Originalidade: é comum a ideia de que a arte deve ser inovadora. Isso pode ter sido verdade até meados do século passado. De lá para cá, as características da obra perderam importância na determinação da sua validade enquanto arte. Na fotografia, a tendência contemporânea tem pouco de inovação e mais de um olhar sobre a vida atual, pouco romantizada e quase antisséptica. Ou seja, a fotografia autoral não requer a reinvenção da roda.

John Curley

Validação externa: poderíamos ser extremamente pragmáticos e pensar na fotografia autoral como aquela que é tachada como arte nas galerias e museus. Embora grande parte da fotografia, especialmente nas galerias, encaixe-se nessa classificação, muitas vezes vemos trabalhos documentais, que foram feitos com objetivos específicos, como os jornalísticos, adquirirem valor artístico por outros aspectos, como o histórico ou o social, o que nos leva a descartar esse critério como determinante.
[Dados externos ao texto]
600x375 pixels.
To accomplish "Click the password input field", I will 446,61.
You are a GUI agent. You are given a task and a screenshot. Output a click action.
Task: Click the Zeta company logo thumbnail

Transgressão: Flusser, em Filosofia da Caixa Preta, coloca o fotógrafo como um operador da câmera, um funcionário que atua de acordo com um programa pré-estabelecido. Para ele, quando alguém fotografa normalmente, está apenas confirmando esse programa. A fotografia criativa deveria ser a experimental, ou seja, a que quebra o domínio do aparelho através de modificações na câmera ou na ilusão de realidade montada por ela. Embora muito da fotografia autoral tenha um caráter experimental, o que vemos é que isso não é uma condição sine qua non para que sejam produzidos trabalhos relevantes.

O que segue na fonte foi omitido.